A Prawn Karahi curry is a seafood variation on the more traditional and popular chicken, lamb, or Mutton Karahi. It's simply a prawn curry cooked in a delightfully rich tomato, ginger, and garlic sauce, just like its above-mentioned counterparts. It is traditionally garnished with coriander, green chilli, and julienne-cut pieces of ginger.

By:

Ingredients
  • 1/2 cup oil (ghee)
  • 2 heaping tablespoons minced garlic (ideally fresh)
  • 2 tablespoons chopped ginger, ideally fresh
  • 500g fresh or canned tomatoes, blended in a blender
  • 450g fresh prawns (250g if using precooked prawns)
  • 4 halved fresh green chilis
  • 1 & 1/2 teaspoon salt (or to taste)
  • 3 tablespoons paprika or Kashmiri red chilli powder
  • 1/2 teaspoon turmeric
  • 2 teaspoon cumin powder
  • 1 tablespoon coriander powder
  • One and a half teaspoon kalonji (black seeds)
  • 0.75 teaspoon sugar
  • 1 teaspoon red chilli powder
  • half a bunch of coriander, chopped
  • 2 quartered green chillies
  • As much fresh ginger sliced into matchstick slices as desired
  • 1 teaspoon kalonji (black seeds)
Directions
  • Step 1 In a skillet, wok, or pot, heat the oil. When the oil is heated, cook the prawns for 1 minute. Set aside some time
  • Step 2 Fry the minced ginger and garlic in the same oil for 2 minutes.
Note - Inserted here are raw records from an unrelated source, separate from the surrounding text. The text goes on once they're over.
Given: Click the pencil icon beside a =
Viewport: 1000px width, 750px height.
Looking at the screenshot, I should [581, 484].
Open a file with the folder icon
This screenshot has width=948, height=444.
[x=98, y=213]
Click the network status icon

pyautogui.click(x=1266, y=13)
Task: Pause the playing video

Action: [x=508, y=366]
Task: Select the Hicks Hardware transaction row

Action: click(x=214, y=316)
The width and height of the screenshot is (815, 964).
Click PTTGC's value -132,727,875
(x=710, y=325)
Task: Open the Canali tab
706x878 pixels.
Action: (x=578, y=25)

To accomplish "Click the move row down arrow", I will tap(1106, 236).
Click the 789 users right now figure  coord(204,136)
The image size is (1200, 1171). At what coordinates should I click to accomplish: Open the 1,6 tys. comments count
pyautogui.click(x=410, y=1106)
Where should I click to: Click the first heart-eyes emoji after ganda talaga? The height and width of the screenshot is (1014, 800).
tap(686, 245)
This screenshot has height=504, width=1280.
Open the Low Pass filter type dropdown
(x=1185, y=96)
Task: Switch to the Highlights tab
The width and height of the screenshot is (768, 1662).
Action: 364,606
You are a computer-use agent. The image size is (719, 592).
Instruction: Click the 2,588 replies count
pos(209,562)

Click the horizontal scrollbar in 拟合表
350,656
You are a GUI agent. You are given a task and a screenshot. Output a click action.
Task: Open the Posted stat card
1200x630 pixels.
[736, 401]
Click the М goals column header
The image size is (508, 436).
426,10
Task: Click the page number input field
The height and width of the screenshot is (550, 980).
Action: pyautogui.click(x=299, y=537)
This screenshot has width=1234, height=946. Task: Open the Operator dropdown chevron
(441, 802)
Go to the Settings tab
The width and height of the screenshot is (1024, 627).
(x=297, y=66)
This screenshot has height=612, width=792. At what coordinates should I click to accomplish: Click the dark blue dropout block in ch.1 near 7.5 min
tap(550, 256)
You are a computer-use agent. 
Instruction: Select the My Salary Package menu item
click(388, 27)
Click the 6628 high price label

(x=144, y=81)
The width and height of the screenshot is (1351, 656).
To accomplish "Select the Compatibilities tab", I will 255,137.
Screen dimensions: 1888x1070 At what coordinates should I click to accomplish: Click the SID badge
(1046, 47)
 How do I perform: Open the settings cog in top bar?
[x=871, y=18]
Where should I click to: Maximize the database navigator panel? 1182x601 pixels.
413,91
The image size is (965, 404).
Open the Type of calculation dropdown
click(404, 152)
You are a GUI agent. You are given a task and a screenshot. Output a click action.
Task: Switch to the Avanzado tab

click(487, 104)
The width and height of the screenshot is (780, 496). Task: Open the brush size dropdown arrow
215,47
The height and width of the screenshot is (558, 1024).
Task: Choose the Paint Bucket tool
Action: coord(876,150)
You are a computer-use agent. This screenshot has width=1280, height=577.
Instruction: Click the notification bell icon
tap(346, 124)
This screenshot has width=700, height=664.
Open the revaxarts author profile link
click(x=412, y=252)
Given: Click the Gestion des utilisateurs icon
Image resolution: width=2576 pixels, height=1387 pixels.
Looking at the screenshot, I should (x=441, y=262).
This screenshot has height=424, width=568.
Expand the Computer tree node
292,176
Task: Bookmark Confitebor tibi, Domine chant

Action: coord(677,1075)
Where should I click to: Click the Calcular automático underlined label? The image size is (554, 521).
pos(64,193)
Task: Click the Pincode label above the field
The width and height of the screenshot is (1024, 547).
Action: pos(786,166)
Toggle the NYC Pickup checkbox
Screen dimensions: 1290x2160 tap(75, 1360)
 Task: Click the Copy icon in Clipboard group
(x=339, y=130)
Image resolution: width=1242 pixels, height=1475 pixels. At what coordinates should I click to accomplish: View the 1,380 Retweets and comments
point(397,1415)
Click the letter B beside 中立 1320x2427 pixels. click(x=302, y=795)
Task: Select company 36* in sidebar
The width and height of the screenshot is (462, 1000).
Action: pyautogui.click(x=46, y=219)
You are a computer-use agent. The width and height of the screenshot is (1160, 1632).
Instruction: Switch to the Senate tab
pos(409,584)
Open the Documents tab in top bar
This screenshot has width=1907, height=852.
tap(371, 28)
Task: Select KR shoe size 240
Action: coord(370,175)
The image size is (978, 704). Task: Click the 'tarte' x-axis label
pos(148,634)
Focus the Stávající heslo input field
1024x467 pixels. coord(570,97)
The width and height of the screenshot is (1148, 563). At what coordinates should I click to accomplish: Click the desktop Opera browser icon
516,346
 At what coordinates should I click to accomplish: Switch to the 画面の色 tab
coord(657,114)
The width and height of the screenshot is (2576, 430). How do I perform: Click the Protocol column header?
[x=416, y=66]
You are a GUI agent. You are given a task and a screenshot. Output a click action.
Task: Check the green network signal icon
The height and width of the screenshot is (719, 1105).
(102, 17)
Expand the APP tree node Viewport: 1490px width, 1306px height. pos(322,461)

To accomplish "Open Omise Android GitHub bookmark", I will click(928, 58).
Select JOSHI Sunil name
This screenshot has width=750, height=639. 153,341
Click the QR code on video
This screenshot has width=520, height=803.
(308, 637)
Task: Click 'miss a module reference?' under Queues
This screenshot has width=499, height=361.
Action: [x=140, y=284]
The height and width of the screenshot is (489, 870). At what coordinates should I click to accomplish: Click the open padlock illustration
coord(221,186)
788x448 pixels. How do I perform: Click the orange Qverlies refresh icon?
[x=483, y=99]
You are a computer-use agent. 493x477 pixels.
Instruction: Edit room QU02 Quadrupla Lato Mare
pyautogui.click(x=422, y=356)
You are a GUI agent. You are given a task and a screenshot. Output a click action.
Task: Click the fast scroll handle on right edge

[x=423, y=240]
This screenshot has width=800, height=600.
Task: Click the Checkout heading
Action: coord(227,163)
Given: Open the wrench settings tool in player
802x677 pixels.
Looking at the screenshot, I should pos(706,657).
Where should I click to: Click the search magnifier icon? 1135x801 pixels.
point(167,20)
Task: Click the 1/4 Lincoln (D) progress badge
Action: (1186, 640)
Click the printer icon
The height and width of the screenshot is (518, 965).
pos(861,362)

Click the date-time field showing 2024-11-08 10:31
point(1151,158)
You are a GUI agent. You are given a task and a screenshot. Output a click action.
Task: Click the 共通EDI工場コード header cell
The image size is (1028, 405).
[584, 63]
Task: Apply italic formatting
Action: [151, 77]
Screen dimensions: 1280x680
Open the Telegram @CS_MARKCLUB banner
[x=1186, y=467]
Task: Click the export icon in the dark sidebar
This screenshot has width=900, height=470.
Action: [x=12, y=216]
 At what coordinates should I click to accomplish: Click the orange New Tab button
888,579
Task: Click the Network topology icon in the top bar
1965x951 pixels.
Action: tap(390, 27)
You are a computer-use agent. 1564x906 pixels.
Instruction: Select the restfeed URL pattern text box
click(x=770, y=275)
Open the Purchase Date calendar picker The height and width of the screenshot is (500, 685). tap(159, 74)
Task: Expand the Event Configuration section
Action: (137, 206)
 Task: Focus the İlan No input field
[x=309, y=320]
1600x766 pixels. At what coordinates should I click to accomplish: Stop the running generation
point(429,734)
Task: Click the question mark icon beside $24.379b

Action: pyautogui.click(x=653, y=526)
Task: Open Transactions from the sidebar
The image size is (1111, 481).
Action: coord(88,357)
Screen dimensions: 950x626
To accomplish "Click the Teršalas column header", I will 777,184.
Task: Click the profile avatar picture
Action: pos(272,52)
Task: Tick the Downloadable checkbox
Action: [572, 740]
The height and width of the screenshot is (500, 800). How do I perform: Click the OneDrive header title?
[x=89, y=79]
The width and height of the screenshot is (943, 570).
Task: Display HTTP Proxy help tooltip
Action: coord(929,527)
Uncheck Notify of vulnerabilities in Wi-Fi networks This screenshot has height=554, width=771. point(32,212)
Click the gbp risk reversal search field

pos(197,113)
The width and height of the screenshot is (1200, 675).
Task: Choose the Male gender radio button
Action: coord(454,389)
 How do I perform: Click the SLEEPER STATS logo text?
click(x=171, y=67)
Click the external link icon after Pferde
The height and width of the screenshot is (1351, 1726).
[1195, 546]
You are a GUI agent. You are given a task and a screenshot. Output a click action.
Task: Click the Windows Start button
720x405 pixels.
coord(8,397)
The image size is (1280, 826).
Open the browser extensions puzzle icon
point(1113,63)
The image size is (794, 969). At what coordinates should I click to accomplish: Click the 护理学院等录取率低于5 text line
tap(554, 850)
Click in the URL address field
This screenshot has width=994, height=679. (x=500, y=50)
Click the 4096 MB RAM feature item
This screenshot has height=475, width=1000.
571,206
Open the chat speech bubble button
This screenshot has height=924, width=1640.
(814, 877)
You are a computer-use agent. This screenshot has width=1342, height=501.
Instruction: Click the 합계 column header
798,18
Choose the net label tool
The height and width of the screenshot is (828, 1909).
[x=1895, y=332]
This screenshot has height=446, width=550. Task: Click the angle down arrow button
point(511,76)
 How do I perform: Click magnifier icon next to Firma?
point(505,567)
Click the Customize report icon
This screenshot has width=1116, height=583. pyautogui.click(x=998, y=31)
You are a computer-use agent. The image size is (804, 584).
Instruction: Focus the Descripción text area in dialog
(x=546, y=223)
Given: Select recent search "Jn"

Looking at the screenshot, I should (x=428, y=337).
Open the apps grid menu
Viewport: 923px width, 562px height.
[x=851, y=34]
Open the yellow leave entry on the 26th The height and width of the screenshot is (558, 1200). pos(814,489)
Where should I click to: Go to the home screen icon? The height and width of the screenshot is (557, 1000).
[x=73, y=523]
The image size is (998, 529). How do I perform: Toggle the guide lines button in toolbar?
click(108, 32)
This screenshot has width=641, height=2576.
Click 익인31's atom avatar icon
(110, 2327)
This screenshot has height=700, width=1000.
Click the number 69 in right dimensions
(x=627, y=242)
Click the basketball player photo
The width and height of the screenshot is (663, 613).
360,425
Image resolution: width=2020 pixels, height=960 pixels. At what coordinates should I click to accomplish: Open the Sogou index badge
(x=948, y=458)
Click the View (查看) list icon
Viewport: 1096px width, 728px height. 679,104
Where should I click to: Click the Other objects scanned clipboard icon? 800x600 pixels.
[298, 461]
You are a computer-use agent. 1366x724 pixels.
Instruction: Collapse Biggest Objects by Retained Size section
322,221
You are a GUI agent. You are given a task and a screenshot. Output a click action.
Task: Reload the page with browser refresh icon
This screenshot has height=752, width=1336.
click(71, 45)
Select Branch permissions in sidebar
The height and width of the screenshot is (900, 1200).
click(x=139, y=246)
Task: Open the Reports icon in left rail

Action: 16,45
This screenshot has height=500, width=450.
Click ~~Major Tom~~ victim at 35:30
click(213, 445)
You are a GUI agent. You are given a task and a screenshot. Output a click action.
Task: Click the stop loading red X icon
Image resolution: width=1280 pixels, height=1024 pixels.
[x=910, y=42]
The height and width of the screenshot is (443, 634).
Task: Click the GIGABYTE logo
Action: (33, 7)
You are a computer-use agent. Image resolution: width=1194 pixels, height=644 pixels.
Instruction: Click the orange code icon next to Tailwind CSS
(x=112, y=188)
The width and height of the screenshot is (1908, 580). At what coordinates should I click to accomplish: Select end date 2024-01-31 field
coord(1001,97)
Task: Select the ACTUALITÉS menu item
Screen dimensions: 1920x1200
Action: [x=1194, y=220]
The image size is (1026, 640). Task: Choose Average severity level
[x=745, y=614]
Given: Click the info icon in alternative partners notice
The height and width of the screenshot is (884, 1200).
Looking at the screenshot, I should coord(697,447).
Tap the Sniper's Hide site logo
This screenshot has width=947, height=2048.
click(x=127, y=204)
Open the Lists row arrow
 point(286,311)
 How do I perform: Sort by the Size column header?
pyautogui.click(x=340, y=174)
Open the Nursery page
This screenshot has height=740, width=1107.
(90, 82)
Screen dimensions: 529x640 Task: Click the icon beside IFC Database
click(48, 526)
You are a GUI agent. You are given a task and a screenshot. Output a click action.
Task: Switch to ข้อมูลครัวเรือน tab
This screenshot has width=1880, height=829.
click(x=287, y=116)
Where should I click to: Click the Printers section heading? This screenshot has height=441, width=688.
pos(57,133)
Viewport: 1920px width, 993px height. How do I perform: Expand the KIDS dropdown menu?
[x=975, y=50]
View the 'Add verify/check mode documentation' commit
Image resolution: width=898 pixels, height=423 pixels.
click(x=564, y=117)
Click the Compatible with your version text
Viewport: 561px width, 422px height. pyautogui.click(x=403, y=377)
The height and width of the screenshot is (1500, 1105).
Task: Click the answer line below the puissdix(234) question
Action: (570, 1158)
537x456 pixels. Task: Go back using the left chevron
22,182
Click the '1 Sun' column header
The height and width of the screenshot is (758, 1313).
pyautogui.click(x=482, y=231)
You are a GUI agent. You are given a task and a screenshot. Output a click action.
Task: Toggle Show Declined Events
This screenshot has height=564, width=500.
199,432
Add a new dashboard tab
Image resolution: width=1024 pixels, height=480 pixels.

  • Step 3 Combine all of the spices and green chillies in a mixing bowl. Fry for one minute.
  • Step 4 Mix in the tomatoes. Cook, stirring constantly, over high heat. Cook for 5-10 minutes, or until the gravy is thick and oil is separating along the edge of the pan. There will also be a lot of bubbling holes in the gravy. This is perfect!
  • Step 5 Once the gravy is finished, return the prawns and simmer for another 5 minutes on high (7-8 minutes for large prawns). Your prawn karahi is ready! Garnish with coriander, matchstick-cut ginger, kalonji seeds, and green chillies.